**Task directions**
Pick out each row below that contains the word "resolution" and copy those rows in full.

[Rows for finding displayed items]
------------------------------------------------

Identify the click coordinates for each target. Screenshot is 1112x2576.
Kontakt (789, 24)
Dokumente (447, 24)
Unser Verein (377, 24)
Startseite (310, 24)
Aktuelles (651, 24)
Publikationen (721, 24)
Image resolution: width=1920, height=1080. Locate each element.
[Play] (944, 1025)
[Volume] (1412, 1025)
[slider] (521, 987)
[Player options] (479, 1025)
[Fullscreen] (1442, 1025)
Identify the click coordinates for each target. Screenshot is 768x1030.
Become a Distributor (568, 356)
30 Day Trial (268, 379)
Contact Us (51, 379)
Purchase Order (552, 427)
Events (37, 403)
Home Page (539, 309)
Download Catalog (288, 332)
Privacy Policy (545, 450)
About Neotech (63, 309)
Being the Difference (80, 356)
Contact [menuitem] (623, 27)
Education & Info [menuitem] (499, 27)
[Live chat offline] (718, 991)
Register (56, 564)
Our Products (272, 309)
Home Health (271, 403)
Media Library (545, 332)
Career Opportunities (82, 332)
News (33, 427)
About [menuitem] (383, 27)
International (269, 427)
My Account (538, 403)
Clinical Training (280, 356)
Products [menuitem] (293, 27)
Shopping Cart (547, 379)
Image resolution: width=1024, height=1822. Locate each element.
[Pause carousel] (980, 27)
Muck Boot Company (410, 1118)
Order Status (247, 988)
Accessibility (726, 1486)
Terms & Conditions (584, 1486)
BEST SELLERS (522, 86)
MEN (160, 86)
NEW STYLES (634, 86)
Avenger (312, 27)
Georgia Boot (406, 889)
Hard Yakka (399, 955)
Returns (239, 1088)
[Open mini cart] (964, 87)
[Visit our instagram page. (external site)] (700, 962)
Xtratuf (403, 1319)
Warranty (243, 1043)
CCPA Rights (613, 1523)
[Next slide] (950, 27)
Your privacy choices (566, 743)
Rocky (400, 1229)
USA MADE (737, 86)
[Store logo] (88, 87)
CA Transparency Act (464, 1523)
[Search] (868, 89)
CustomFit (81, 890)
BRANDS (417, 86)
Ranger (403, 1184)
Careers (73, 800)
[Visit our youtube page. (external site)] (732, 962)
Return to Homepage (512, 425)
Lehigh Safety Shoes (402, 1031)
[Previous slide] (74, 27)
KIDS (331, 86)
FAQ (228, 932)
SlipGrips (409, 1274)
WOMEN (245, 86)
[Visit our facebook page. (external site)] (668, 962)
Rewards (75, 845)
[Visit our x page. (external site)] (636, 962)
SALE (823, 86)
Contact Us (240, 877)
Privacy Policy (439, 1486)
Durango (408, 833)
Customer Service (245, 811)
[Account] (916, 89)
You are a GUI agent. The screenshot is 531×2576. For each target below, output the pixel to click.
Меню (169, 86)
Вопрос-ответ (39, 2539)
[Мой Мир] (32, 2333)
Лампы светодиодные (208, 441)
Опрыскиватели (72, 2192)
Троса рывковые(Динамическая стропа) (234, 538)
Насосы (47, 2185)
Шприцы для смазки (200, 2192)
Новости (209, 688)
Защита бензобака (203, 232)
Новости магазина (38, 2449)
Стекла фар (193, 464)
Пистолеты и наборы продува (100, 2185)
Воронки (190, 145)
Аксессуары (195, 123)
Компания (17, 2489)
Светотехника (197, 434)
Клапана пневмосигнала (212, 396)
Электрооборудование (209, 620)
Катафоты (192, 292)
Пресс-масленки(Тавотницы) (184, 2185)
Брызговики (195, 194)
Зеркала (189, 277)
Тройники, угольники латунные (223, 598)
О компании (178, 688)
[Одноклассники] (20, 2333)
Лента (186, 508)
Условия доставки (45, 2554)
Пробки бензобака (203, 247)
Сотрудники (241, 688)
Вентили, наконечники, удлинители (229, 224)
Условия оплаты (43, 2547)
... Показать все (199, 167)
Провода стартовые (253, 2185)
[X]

------------------------------------------------

**Task solution**
Image resolution: width=1920, height=1080. Locate each element.
Image resolution: width=1024, height=1822. Locate each element.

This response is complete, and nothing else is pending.